Petrussin in the USA. Image by A Train Education
The various vaccines developed over the years against whooping cough have lowered the amount of cases per year in the US from around 150,000 in 1940 to less than 3,000 in the 70’s – a reduction of 99.98%. Whooping caugh was on its way to be eradicated from the US. Until recently.
With the rise of the anti-vaccination movement, communities in which the amount of vaccinated people isn’t high enough to stop the spread of the disease, i.e herd immunity, have emerged. Not long after, local epidemics followed. In some cases, unvaccinated children have already died because of whooping cough. Similar trends are seen with mumps, measles and various other diseases that were nearly eradicated from the western world.
Comic by Jason McDermott at Red Pen/Black Pen
Ultimately, the objection to vaccines comes from an inherent privilege – today’s parents are too young to remember the days before vaccines, days in which children became paralysed or even died because of polio, left deaf or brain damaged because of meningitis or rubella, and other vaccine-preventable diseases caused death and suffering.
But for some, these days have not passed. Not only does the anti-vaccine movement not remember the past, they also do not know the present. For instance, in various central African countries mothers do not name their babies until they are 6 months old and have suffered (and survived) through most of these diseases. The WHO estimated that 1.5 million children under the age of 5 have died from vaccine-preventable diseases in 2008 alone, mostly because of the lack of funding and health care professionals to distribute and administer vaccines.

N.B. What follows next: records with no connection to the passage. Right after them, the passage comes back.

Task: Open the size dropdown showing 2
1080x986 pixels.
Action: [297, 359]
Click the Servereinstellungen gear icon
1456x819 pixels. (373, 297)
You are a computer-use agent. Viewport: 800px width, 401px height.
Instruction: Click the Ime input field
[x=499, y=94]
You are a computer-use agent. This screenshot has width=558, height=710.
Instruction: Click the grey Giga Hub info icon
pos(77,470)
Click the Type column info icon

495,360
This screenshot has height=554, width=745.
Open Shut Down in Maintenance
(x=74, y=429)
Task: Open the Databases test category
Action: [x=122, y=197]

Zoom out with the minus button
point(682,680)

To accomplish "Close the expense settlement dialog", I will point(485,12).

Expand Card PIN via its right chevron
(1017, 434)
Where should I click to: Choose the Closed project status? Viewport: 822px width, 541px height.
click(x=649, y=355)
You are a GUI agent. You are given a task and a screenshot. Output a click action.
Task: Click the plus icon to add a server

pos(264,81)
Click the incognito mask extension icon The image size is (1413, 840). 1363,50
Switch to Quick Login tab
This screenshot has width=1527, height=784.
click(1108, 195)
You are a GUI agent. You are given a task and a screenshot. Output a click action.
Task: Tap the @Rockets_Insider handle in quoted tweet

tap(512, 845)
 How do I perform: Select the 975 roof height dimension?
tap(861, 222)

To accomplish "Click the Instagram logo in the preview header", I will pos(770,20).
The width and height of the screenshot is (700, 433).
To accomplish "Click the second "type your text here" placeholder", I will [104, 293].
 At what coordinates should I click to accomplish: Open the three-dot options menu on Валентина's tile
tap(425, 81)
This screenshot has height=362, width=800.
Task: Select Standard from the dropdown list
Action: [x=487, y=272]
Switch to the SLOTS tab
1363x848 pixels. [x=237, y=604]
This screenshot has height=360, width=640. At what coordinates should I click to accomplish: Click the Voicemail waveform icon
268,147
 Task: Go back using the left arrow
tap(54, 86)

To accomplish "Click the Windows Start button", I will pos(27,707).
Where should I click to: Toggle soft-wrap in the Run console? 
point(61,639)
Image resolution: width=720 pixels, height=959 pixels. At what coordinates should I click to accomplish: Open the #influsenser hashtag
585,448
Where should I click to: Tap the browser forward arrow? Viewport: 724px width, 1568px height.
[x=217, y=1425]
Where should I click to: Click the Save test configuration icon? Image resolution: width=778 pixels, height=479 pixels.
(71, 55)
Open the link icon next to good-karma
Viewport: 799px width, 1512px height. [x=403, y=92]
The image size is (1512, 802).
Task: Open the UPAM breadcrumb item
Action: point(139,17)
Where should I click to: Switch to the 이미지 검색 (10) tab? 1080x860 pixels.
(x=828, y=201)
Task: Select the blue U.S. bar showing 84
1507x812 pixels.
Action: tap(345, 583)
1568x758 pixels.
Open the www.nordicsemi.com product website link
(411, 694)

Fight through the false information
To justify their belief, the anti-vaccination movement has thrown a myriad of false claims about vaccines. They state that vaccines are not effective, not required anymore, causing sickness or even causing the same diseases they in fact prevent.
For example, a common claim is that vaccines contain formaldehyde, a toxic substance. While true, it’s worth noting that a single pear has over 100 times more formaldehyde than a vaccine shot. Even in these levels it’s not toxic, and the body uses it for many purposes. The anti-vaccines movement ignores these facts, continuing to spread fear and disinformation. Or maybe from now on the anti-vaccination movement would like to oppose pears as well?
Debunking all of the disinformation spread by those claiming to “do their own research” will take years, and would prove futile. Although claiming to do their research, they ignore simple facts, and by doing so, rely on fear mongering tactics.
They have developed expertise in posing their claims as sincere concern, and by using conspiracy claims against doctors and public health bodies have given a false sense of legitimacy to their unsubstantiated claims.
They say they’ve done “their own research”, while ignoring every credible piece of evidence from the thousands of studies done on the safety and effectiveness of vaccines. And by doing so, they’re actively endangering the lives of the children they’re claiming so fiercely to allegedly protect.
The take home message?
The facts speak from themselves. Vaccines save lives.
Don’t let anyone who thinks otherwise based on mere belief scare you or your loved ones from making the right decision: vaccinating your children and potentially saving their lives.
And if you have any concerns – consult actual experts, doctors and public health workers, instead of believing lies spread by celebrities on the internet.